Oliver Bleck, Roche-Pharmachef für Südeuropa

Für die Pharmaforschung sind die Patientendaten speziell in der Schweiz sehr wichtig, da hier häufig auf dem aktuellesten Stand behandelt wird. «Für die klinische Forschung und die Pharmaindustrie sind Rückmeldungen und Einsichten aus der breiten klinischen Praxis ein echter Mehrwert», sagt Oliver Bleck, kürzlich noch Leiter des Schweizer Pharmageschäftes für Roche und jetzt verantwortlich für die Subregion Südeuropa, zu der auch die Schweiz zählt.

Was dazukommt: «Rund ein Drittel der Krebsbehandlungen erfolgt hierzulande ausserhalb der zugelassenen Indikationen eines Einzelmedikamentes auf Antrag der behandelnden Ärztinnen, da es sich um neue Kombinationen mehrerer Medikamente handelt», so Bleck. Das heisst, die Krankenkassen zahlen dies zwar per Einzelfallentscheid, aber es wird nicht systematisch erfasst, wie die Therapien anschlagen. «Mit umfassenden, selbstverständlich anonymisierten Patientendaten könnten wir die Wirksamkeit viel besser evaluieren», so Bleck. Für die Pharmaindustrie könnten sich daraus neue Einsatzgebiete für Medikamente, also mehr Umsatz, und für künftige Patienten bessere Therapien ergeben.
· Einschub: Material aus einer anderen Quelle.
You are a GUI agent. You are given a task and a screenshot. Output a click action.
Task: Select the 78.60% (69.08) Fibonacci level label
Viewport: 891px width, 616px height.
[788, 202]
Für Patienten könnte diese Form der Digitalisierung schon bei der Diagnose einen Vorzug haben: Zum Beispiel kann eine Gewebeanalyse in einem Datenpool mit künstlicher Intelligenz abgeglichen und eindeutiger analysiert werden. Das Profil einer Krebserkrankung kann so auf noch tieferer Ebene bestimmt und damit auch besser behandelt werden. Die personalisierte Medizin mit ihrer immer differenzierteren Unterscheidung einzelner Tumorarten und ihrer zielgerichteten, auf Patienten zugeschnittenen Therapie war dafür erst der Anfang. Dank Digitalisierung können Krankheiten inzwischen noch genauer bestimmt werden, Pharmafirmen sprechen deshalb von «Präzisionsmedizin».

«Natürlich bringt das Vorteile für die Patientinnen und Patienten», sagt Susanne Gedamke. Die Geschäftsführerin der Patientenorganisation hat auch nichts gegen die zentrale Speicherung der Daten, um den Austausch unter den Fachpersonen zu erleichtern. Das ist nämlich im E-Dossier vorgesehen und funktioniert schon jetzt in Spitalprojekten.

«Es wäre gar nicht so schlecht, wenn diese Daten auch für die Forschung genutzt werden könnten», sagt Gedamke. «Die Voraussetzung ist allerdings, dass die Patienten das individuell erlauben müssen und dass die Daten nicht an die Pharmafirmen gehen, sondern unter behördlicher Kontrolle bleiben.» Ein Tabubruch wäre für Gedamke jedoch, wenn Patientendaten direkt an Pharmakonzerne gelangten.

Es zeichnet sich allerdings ab, dass Pharmafirmen nicht mehr nur Medikamente verkaufen, sondern auch zu einem Teil des Gesundheitssystems werden wollen. So sagt Nadja Ulrich, Expertin des Beratungsunternehmens EY: «Die Branche steht unter dem Druck, Therapien mit mehr Nutzen und zu akzeptablen Preisen anzubieten. Das kann sie am besten mit Daten über die Wirkung beim einzelnen Patienten.» Das bedeutet faktisch, dass sich Pharmafirmen enger an Ärzte, Spitäler und Krankenkassen anschliessen müssen. Auch Ulrich betont: «Der Datenschutz ist dabei ein Schlüsselfaktor, mit ihm steht und fällt das Ganze.»